Viliam Lisý is an assistant professor at the Artificial Intelligence Center, Department of Computer Science, FEE, Czech Technical University in Prague. Previously, he was a postdoctoral fellow working with Michael Bowling at University of Alberta in Canada. He has received his Ph.D. from CTU in Prague and holds M.Sc. degrees from the Free University of Amsterdam (VUA) and Charles University in Prague. During his studies, he worked at Carnegie Mellon University, Ben Gurion University and the Phillips Innovation Labs. Viliam’s research interests include sequential imperfect-information games and applications of game theory in real-world problems. He co-leads the Game Theory Group at the Artificial Intelligence Center.
Its program consists of a one-hour lecture followed by a discussion. The lecture is based on an (internationally) exceptional or remarkable achievement of the lecturer, presented in a way which is comprehensible and interesting to a broad computer science community. The lectures are in English.

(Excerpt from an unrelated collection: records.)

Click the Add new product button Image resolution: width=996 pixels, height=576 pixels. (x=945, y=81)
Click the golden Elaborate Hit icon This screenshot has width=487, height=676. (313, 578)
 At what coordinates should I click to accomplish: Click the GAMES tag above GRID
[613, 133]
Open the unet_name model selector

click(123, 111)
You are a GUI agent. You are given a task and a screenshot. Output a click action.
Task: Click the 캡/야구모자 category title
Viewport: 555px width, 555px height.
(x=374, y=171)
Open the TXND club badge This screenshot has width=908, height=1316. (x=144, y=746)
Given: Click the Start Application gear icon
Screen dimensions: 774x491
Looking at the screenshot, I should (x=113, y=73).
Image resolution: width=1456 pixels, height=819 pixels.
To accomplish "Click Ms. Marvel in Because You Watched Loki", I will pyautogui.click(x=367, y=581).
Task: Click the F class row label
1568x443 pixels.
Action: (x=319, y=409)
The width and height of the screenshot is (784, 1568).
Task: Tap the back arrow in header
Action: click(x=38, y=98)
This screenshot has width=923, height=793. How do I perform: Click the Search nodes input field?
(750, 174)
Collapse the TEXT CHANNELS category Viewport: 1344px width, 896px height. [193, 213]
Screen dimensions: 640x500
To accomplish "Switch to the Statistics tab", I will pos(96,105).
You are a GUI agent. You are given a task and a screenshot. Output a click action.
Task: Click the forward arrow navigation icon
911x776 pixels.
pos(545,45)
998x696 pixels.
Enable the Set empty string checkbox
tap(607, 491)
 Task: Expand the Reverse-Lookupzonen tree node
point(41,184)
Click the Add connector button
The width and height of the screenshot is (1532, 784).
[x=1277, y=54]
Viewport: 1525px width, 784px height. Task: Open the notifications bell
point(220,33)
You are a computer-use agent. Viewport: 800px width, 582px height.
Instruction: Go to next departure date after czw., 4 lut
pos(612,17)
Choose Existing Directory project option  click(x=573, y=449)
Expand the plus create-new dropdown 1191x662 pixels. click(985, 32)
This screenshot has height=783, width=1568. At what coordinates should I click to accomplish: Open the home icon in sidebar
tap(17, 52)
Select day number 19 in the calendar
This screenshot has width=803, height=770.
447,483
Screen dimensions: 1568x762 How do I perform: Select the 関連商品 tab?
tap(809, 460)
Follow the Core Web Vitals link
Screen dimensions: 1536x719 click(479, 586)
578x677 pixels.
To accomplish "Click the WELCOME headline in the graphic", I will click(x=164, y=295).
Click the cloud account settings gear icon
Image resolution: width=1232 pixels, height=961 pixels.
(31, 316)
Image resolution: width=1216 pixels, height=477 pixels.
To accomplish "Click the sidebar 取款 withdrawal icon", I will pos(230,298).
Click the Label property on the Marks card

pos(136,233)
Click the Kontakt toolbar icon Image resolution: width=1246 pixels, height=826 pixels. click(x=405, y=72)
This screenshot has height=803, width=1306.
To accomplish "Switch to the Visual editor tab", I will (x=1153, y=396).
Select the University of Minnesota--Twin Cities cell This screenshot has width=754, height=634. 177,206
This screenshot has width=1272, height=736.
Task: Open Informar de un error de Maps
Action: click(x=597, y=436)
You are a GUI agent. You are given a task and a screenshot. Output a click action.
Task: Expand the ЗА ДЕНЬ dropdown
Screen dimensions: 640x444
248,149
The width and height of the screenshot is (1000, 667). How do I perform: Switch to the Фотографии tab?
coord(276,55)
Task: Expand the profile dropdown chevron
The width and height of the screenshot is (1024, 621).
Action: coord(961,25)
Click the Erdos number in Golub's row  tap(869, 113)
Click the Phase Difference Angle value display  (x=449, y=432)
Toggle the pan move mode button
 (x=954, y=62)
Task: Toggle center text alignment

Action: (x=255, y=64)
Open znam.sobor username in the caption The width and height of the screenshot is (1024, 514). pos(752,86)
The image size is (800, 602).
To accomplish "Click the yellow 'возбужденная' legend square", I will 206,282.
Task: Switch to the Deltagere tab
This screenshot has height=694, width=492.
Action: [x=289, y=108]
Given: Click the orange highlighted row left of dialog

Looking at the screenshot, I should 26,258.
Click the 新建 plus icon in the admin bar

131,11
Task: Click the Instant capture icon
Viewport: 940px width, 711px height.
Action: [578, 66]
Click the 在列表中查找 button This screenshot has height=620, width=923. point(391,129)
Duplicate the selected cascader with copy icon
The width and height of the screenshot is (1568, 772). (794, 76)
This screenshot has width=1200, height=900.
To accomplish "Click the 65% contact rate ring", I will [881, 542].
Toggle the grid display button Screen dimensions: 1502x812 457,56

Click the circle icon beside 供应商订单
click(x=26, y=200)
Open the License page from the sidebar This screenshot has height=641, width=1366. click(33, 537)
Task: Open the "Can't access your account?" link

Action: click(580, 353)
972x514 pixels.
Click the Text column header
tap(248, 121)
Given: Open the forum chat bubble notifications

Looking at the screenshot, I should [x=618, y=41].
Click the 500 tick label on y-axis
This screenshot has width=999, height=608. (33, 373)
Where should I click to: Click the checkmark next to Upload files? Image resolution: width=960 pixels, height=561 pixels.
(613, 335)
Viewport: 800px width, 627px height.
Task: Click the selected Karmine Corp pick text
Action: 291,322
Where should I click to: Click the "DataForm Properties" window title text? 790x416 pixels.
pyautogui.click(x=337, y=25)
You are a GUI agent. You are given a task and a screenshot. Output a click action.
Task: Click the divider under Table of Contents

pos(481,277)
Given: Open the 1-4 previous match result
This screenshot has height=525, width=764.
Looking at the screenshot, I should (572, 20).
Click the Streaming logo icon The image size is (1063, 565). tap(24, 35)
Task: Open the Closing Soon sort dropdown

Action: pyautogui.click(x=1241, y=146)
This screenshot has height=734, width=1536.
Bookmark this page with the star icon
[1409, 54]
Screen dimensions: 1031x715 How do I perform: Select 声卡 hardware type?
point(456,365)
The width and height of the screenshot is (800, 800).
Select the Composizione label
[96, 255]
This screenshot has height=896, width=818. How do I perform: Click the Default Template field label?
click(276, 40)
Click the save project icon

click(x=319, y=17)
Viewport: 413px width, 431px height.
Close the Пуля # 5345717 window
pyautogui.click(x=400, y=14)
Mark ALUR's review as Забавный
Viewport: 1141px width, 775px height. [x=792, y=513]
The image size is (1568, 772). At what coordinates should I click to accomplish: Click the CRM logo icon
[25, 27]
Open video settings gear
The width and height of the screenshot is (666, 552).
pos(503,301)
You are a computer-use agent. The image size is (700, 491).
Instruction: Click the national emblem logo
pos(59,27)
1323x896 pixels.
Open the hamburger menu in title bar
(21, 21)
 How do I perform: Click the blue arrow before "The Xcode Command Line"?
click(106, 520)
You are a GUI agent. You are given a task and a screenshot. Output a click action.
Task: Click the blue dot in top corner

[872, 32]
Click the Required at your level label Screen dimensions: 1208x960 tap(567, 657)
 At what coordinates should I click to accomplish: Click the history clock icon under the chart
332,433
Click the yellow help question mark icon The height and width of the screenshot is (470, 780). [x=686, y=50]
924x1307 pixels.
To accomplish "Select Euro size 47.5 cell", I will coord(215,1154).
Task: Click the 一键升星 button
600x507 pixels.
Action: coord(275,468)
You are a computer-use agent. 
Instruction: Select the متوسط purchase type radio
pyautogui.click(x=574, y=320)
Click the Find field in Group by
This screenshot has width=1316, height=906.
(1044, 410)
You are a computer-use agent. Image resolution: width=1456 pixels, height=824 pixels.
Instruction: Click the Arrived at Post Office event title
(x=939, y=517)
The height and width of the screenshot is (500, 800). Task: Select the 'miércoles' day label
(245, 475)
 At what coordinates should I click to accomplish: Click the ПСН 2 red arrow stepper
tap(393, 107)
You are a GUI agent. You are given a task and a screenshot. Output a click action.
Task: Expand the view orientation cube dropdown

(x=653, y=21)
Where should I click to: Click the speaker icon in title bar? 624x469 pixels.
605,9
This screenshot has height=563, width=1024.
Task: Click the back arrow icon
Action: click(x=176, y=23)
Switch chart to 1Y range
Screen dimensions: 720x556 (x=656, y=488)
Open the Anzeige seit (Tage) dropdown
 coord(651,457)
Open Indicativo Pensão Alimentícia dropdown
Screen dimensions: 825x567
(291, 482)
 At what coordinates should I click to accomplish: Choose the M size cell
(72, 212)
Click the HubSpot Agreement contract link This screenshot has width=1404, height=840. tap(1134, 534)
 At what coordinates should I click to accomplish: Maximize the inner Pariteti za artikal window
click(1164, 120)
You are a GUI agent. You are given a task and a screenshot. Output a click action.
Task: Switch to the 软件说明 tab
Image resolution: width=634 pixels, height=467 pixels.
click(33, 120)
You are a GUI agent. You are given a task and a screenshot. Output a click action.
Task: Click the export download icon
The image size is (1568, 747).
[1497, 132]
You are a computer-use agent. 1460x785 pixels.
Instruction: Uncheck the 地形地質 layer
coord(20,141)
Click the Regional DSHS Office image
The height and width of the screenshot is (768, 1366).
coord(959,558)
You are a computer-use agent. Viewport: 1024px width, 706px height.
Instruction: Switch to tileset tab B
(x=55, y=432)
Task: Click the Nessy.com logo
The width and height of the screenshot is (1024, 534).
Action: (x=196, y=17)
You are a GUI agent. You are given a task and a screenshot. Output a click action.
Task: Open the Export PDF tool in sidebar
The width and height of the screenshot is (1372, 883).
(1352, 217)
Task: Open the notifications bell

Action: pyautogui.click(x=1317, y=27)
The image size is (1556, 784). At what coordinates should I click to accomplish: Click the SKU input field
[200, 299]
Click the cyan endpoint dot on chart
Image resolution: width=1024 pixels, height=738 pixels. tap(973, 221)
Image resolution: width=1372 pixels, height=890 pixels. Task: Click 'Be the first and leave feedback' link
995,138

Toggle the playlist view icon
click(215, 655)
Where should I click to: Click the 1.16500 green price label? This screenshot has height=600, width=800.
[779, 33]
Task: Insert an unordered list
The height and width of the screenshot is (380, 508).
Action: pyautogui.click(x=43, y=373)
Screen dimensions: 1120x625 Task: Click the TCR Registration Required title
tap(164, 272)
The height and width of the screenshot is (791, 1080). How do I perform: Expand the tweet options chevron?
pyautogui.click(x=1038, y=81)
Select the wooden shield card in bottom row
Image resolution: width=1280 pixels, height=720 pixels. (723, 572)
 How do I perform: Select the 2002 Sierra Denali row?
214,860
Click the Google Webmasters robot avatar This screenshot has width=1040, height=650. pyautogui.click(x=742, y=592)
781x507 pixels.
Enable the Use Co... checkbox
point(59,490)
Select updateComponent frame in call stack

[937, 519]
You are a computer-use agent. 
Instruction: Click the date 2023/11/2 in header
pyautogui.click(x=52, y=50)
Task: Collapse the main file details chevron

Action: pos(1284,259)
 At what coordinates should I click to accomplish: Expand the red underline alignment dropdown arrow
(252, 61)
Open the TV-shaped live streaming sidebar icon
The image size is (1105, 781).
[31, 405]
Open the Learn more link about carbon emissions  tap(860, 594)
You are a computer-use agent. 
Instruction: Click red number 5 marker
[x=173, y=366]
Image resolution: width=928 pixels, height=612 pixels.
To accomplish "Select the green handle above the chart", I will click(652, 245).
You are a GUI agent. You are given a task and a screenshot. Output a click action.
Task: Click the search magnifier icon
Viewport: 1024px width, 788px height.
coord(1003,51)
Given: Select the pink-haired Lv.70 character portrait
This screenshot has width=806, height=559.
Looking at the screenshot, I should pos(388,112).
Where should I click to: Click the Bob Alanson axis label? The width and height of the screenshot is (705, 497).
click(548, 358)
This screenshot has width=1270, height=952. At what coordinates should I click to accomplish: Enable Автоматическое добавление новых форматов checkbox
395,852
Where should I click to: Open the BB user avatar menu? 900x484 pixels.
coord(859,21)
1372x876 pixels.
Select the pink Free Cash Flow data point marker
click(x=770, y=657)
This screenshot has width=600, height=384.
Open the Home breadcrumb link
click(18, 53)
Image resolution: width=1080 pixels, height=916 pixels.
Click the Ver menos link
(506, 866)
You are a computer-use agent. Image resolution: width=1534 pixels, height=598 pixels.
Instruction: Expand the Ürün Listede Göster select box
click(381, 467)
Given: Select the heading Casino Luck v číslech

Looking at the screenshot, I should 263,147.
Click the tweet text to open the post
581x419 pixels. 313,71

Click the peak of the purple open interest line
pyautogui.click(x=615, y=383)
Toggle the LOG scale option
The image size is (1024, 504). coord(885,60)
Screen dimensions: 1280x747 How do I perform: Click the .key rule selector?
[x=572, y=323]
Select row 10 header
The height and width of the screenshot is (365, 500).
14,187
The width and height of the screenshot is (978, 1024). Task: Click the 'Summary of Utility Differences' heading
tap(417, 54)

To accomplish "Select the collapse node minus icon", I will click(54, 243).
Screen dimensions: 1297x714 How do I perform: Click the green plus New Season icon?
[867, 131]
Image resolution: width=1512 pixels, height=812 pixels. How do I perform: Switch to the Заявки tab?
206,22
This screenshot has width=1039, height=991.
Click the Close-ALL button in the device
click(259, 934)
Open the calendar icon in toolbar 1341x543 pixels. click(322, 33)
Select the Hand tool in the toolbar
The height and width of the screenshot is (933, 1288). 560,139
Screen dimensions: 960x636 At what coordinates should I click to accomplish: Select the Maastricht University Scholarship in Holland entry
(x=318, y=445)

The seminar is organized by the organizational committee consisting of Roman Barták (Charles University, Faculty of Mathematics and Physics), Jaroslav Hlinka (Czech Academy of Sciences, Computer Science Institute), Michal Chytil, Pavel Kordík (CTU in Prague, Faculty of Information Technologies), Michal Koucký (Charles University, Faculty of Mathematics and Physics), Jan Kybic (CTU in Prague, Faculty of Electrical Engineering), Michal Pěchouček (CTU in Prague, Faculty of Electrical Engineering), Jiří Sgall (Charles University, Faculty of Mathematics and Physics), Vojtěch Svátek (University of Economics, Faculty of Informatics and Statistics), Michal Šorel (Czech Academy of Sciences, Institute of Information Theory and Automation), Tomáš Werner (CTU in Prague, Faculty of Electrical Engineering), and Filip Železný (CTU in Prague, Faculty of Electrical Engineering)
The idea to organize this seminar emerged in discussions of the representatives of several research institutes on how to avoid the undesired fragmentation of the Czech computer science community.